A fixação da competência jurisdicional e a legitimidade processual atípica
uma análise dogmático-constitucional do caso Banco Master
DOI:
https://doi.org/10.70622/2236-8957.2026.700Palavras-chave:
competência jurisdicional, foro por prerrogativa de função, juiz natural, legitimidade processual, garantismoResumo
O artigo analisa as especificidades processuais na condução do caso Banco Master perante o Supremo Tribunal Federal (STF), investigando os critérios de manutenção do feito na Corte após a cessação do cargo público da autoridade que originariamente justificava o foro por prerrogativa de função. Analisa-se a Questão de Ordem na AP 933 e a tese da "conexão probatória elástica", discutindo os reflexos da vis attractiva sobre o Princípio do Juiz Natural e os riscos de indeterminação da competência. Examina-se a legitimidade da Polícia Federal para postular a suspeição de Ministro, confrontando o art. 95 do CPP com a tese da "legitimidade extraordinária reflexa", fundamentada no dever de zelo instrutório e no poder de polícia da presidência do Tribunal. Discute-se a expansão do escopo investigativo (CVM e gestora Reag) como fator determinante para a retenção da competência originária em razão da complexidade probatória.
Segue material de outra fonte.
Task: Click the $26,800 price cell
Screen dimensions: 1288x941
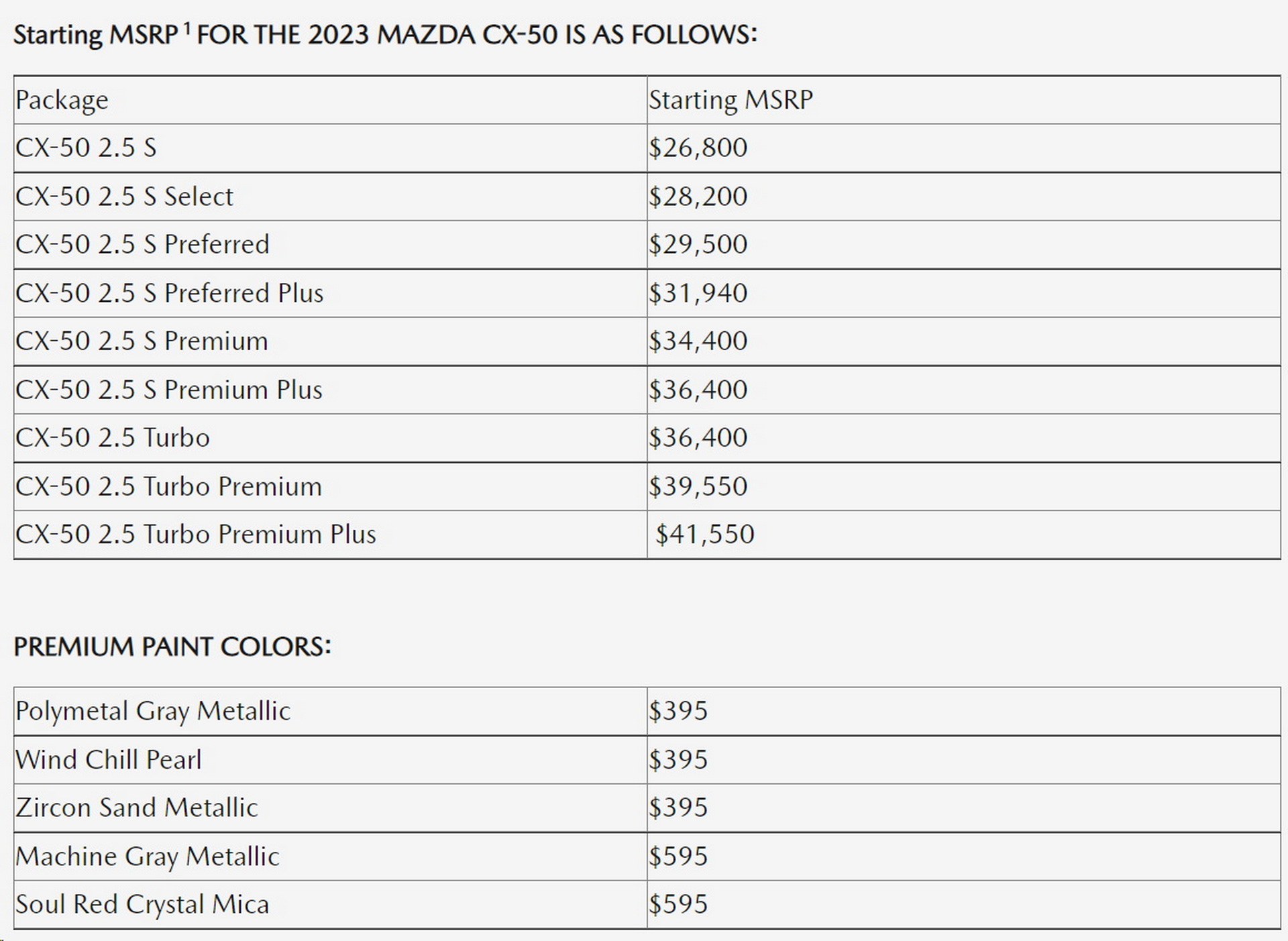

O referencial teórico, baseado no garantismo de Luigi Ferrajoli e no decisionismo de Carl Schmitt, fundamenta a reflexão sobre o tensionamento entre a busca pela eficiência persecutória e o rigor formal do rito processual. Conclui-se que o caso evidencia desafios para a preservação das balizas constitucionais da competência e para o equilíbrio da divisão de poderes.